Pixel coordinate grounding data:
..........
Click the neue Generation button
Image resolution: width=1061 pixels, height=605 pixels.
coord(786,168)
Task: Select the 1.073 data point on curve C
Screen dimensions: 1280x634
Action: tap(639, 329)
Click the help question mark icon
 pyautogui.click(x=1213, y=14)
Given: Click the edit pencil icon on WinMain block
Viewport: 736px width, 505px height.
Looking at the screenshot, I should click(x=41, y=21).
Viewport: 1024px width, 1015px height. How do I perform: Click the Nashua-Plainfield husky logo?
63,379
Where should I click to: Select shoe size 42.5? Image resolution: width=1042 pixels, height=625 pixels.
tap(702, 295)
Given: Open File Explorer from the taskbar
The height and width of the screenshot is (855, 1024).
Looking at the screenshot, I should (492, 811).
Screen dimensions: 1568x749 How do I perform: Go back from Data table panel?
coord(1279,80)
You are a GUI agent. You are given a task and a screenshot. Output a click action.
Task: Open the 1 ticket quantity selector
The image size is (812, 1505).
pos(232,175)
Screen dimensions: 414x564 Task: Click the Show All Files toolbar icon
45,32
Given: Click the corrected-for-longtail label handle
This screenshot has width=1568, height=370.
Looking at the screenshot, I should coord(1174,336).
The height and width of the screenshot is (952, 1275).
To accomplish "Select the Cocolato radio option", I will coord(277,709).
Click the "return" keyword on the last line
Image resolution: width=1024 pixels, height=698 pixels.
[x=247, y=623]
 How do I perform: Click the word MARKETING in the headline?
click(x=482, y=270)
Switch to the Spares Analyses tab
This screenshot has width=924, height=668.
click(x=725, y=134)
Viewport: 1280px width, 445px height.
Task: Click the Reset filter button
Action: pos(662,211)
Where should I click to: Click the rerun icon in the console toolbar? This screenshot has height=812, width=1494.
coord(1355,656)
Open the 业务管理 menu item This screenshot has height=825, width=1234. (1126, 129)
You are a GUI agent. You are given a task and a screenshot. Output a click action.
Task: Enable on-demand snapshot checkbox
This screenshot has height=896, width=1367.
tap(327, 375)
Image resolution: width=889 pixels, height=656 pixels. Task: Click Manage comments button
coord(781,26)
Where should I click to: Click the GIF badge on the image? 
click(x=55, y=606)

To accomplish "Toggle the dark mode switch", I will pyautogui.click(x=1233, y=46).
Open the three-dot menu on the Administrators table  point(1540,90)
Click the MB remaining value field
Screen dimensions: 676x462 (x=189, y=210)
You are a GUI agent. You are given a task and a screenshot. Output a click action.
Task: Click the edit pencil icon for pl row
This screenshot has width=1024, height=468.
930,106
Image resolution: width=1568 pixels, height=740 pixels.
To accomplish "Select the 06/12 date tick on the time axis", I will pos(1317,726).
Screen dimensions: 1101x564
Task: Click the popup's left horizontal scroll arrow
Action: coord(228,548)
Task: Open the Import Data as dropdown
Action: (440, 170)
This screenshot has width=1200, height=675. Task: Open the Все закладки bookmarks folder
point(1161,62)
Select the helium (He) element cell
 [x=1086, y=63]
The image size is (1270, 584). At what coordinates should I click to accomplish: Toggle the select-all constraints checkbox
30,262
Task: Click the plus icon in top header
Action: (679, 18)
..........
Set down each record again, exactly as written.

Click the neue Generation button
Image resolution: width=1061 pixels, height=605 pixels.
coord(786,168)
Task: Select the 1.073 data point on curve C
Screen dimensions: 1280x634
Action: tap(639, 329)
Click the help question mark icon
 pyautogui.click(x=1213, y=14)
Given: Click the edit pencil icon on WinMain block
Viewport: 736px width, 505px height.
Looking at the screenshot, I should click(x=41, y=21).
Viewport: 1024px width, 1015px height. How do I perform: Click the Nashua-Plainfield husky logo?
63,379
Where should I click to: Select shoe size 42.5? Image resolution: width=1042 pixels, height=625 pixels.
tap(702, 295)
Given: Open File Explorer from the taskbar
The height and width of the screenshot is (855, 1024).
Looking at the screenshot, I should (492, 811).
Screen dimensions: 1568x749 How do I perform: Go back from Data table panel?
coord(1279,80)
You are a GUI agent. You are given a task and a screenshot. Output a click action.
Task: Open the 1 ticket quantity selector
The image size is (812, 1505).
pos(232,175)
Screen dimensions: 414x564 Task: Click the Show All Files toolbar icon
45,32
Given: Click the corrected-for-longtail label handle
This screenshot has width=1568, height=370.
Looking at the screenshot, I should coord(1174,336).
The height and width of the screenshot is (952, 1275).
To accomplish "Select the Cocolato radio option", I will coord(277,709).
Click the "return" keyword on the last line
Image resolution: width=1024 pixels, height=698 pixels.
[x=247, y=623]
 How do I perform: Click the word MARKETING in the headline?
click(x=482, y=270)
Switch to the Spares Analyses tab
This screenshot has width=924, height=668.
click(x=725, y=134)
Viewport: 1280px width, 445px height.
Task: Click the Reset filter button
Action: pos(662,211)
Where should I click to: Click the rerun icon in the console toolbar? This screenshot has height=812, width=1494.
coord(1355,656)
Open the 业务管理 menu item This screenshot has height=825, width=1234. (1126, 129)
You are a GUI agent. You are given a task and a screenshot. Output a click action.
Task: Enable on-demand snapshot checkbox
This screenshot has height=896, width=1367.
tap(327, 375)
Image resolution: width=889 pixels, height=656 pixels. Task: Click Manage comments button
coord(781,26)
Where should I click to: Click the GIF badge on the image? 
click(x=55, y=606)

To accomplish "Toggle the dark mode switch", I will pyautogui.click(x=1233, y=46).
Open the three-dot menu on the Administrators table  point(1540,90)
Click the MB remaining value field
Screen dimensions: 676x462 (x=189, y=210)
You are a GUI agent. You are given a task and a screenshot. Output a click action.
Task: Click the edit pencil icon for pl row
This screenshot has width=1024, height=468.
930,106
Image resolution: width=1568 pixels, height=740 pixels.
To accomplish "Select the 06/12 date tick on the time axis", I will pos(1317,726).
Screen dimensions: 1101x564
Task: Click the popup's left horizontal scroll arrow
Action: coord(228,548)
Task: Open the Import Data as dropdown
Action: (440, 170)
This screenshot has width=1200, height=675. Task: Open the Все закладки bookmarks folder
point(1161,62)
Select the helium (He) element cell
 [x=1086, y=63]
The image size is (1270, 584). At what coordinates should I click to accomplish: Toggle the select-all constraints checkbox
30,262
Task: Click the plus icon in top header
Action: (679, 18)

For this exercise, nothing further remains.